QUESTIONS ON THE MATERIAL |
(1) In the Gemini Code Assist help text, where do repository maintainers add files to customize the tool?
(2) Reproduce the Gemini Code Assist help text from "You can request" up to and including "of available commands.", character for character.
(3) Carry on the Gemini Code Assist help text beyond its last sentence.

TEXT EXCERPT |
--
You can request assistance from Gemini at any point by creating a comment using either /gemini <command> or @gemini-code-assist <command>. Below is a summary of the supported commands on the current page.

Feature	Command	Description
Code Review	`/gemini review`	Performs a code review for the current pull request in its current state.
Pull Request Summary	`/gemini summary`	Provides a summary of the current pull request in its current state.
Comment	@gemini-code-assist	Responds in comments when explicitly tagged, both in pull request comments and review comments.
Help	`/gemini help`	Displays a list of available commands.

Customization

To customize Gemini Code Assist for GitHub experience, repository maintainers can create a configuration file and/or provide a custom code review style guide (such as PEP-8 for Python) by creating and adding files to a .gemini/ folder in the base of the repository. Detailed instructions can be found here.

Limitations & Feedback

Gemini Code Assist may make mistakes. Please leave feedback on any instances where its feedback is incorrect or counter productive. You can react with 👍 and 👎 on @gemini-code-assist comments. If you're interested in giving your feedback about your experience with Gemini Code Assist for Github and other Google products, sign up here.
--
DATA EXTRACT |
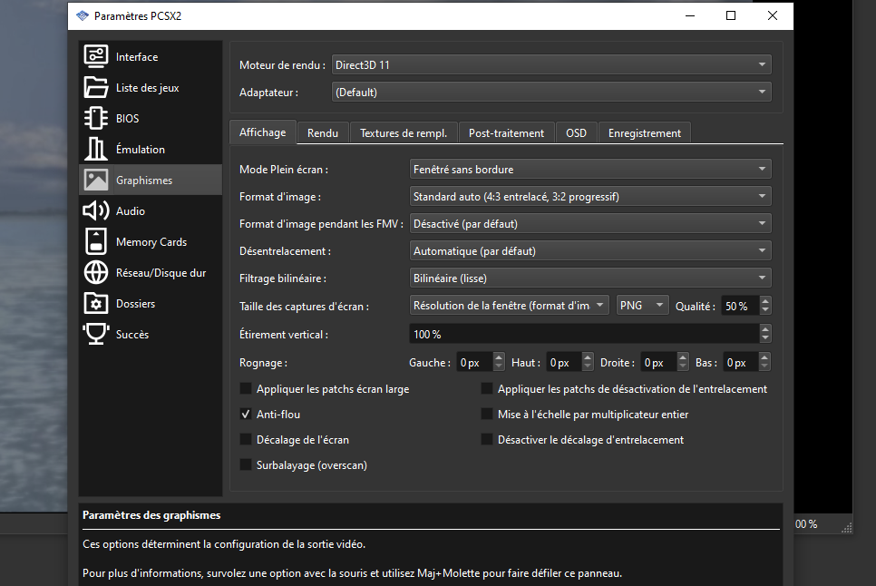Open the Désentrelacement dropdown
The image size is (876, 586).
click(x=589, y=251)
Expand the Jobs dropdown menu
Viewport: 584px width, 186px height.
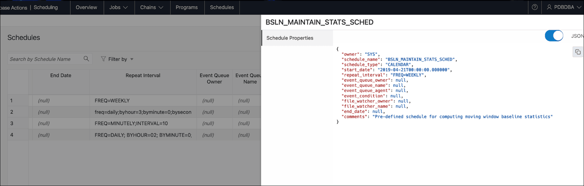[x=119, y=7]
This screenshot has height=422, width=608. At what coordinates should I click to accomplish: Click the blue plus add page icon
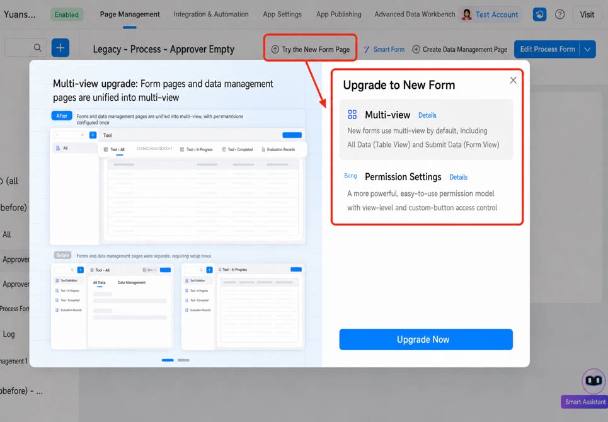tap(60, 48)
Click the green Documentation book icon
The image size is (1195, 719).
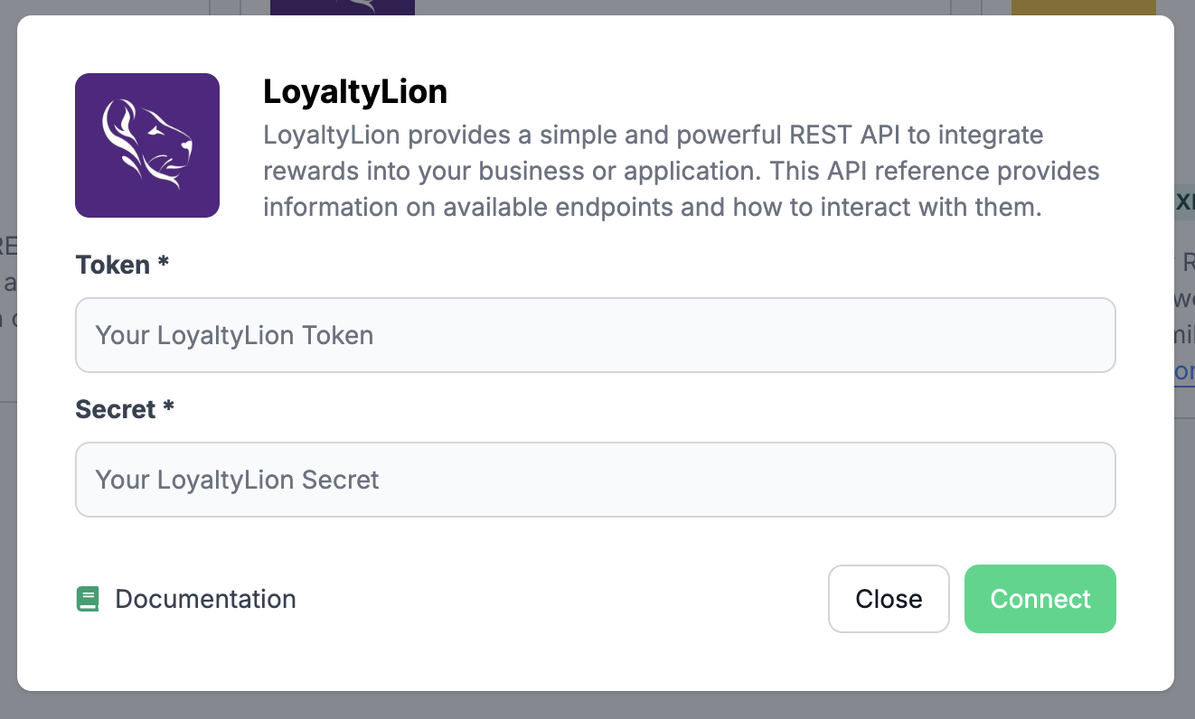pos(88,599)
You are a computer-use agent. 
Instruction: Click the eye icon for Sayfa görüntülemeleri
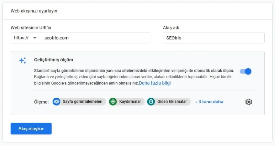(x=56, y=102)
--
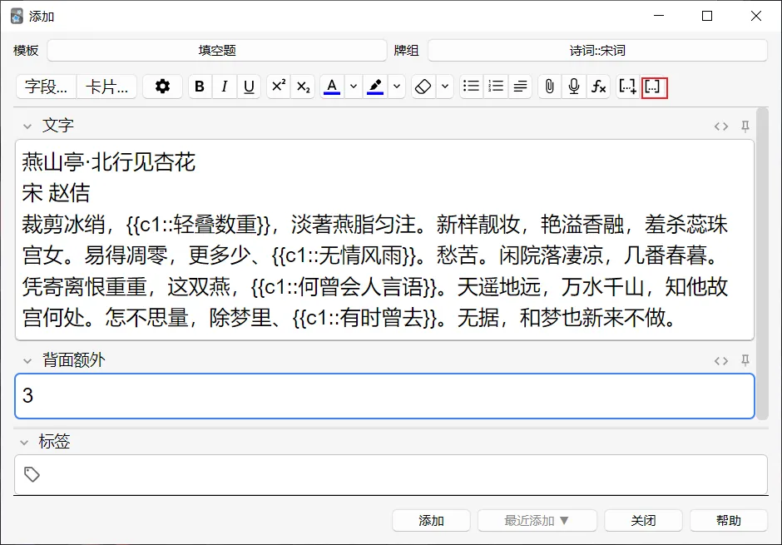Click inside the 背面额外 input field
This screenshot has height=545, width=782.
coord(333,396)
--
ANSWERS BY ITEM |
(1) In a .gemini/ folder in the base of the repository.

(2)
You can request assistance from Gemini at any point by creating a comment using either /gemini <command> or @gemini-code-assist <command>. Below is a summary of the supported commands on the current page.

Feature	Command	Description
Code Review	`/gemini review`	Performs a code review for the current pull request in its current state.
Pull Request Summary	`/gemini summary`	Provides a summary of the current pull request in its current state.
Comment	@gemini-code-assist	Responds in comments when explicitly tagged, both in pull request comments and review comments.
Help	`/gemini help`	Displays a list of available commands.

(3)
You can also get AI-powered code generation, chat, as well as code reviews directly in the IDE at no cost with the Gemini Code Assist IDE Extension.

Review the Privacy Notices, Generative AI Prohibited Use Policy, Terms of Service, and learn how to configure Gemini Code Assist in GitHub here. Gemini can make mistakes, so double check it and use code with caution. ↩

gemini-code-assist

Code Review

This pull request introduces a ReasoningBank feature, which is a significant and well-implemented addition. The new components, including data models, services, and tool integrations, are clearly defined and follow the existing architectural patterns of the project. The code is well-documented and accompanied by a comprehensive set of unit tests, ensuring the new functionality is robust. I have a couple of minor suggestions for code refinement in the InMemoryReasoningBankService to improve conciseness and use more idiomatic Java constructs, but overall, this is excellent work.

glaforge · 2026-02-11T09:53:20Z

Do you think you could move the contribution in the contrib folder?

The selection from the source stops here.